Description of the task: When a line in the records includes the string "will", it goes into the tally; report that tally alone.

------ Data for the task ------

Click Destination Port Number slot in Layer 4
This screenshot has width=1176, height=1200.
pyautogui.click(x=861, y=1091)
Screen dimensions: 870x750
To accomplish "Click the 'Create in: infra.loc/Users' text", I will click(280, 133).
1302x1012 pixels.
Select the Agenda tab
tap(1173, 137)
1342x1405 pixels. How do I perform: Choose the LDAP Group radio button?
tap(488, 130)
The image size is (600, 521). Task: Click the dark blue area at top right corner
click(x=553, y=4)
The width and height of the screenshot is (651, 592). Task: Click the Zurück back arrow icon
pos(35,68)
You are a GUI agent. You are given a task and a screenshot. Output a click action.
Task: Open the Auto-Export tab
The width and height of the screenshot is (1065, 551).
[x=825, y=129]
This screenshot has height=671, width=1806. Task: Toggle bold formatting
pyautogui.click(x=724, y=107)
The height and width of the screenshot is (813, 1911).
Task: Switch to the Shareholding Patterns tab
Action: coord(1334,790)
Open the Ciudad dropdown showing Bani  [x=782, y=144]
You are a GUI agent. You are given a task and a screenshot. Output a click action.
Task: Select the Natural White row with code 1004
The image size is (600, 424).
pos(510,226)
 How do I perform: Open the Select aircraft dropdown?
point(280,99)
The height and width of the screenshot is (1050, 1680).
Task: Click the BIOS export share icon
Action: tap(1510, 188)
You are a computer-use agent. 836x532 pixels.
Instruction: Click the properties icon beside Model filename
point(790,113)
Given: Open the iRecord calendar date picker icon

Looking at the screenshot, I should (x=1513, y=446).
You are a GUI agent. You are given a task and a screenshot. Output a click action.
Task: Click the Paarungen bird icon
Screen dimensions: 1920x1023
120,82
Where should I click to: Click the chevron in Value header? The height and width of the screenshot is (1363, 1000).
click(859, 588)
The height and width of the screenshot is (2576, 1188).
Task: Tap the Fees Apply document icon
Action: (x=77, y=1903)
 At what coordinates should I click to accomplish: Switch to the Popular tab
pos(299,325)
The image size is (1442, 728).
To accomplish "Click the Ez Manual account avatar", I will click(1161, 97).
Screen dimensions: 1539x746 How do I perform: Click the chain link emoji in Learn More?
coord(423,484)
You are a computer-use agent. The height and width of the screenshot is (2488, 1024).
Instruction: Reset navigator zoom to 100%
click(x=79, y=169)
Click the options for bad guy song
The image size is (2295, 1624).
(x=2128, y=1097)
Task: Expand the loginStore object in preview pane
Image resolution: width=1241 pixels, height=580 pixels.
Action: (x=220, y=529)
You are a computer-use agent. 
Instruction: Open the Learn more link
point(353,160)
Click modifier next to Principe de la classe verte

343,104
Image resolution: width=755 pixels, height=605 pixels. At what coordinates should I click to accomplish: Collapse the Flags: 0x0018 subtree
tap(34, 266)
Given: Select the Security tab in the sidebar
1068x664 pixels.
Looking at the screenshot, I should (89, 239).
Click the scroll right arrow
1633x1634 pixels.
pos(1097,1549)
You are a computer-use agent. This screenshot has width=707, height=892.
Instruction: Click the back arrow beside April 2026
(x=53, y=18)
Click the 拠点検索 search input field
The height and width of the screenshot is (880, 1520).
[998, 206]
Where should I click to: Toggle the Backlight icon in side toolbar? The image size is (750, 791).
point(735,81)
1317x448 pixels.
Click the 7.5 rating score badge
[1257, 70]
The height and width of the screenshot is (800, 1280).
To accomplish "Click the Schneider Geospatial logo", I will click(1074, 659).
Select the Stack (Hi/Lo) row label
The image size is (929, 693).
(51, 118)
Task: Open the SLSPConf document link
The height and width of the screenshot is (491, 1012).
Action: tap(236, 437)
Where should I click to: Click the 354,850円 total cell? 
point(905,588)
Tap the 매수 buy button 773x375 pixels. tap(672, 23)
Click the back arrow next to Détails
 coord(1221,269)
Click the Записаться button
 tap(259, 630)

------

Response area: 3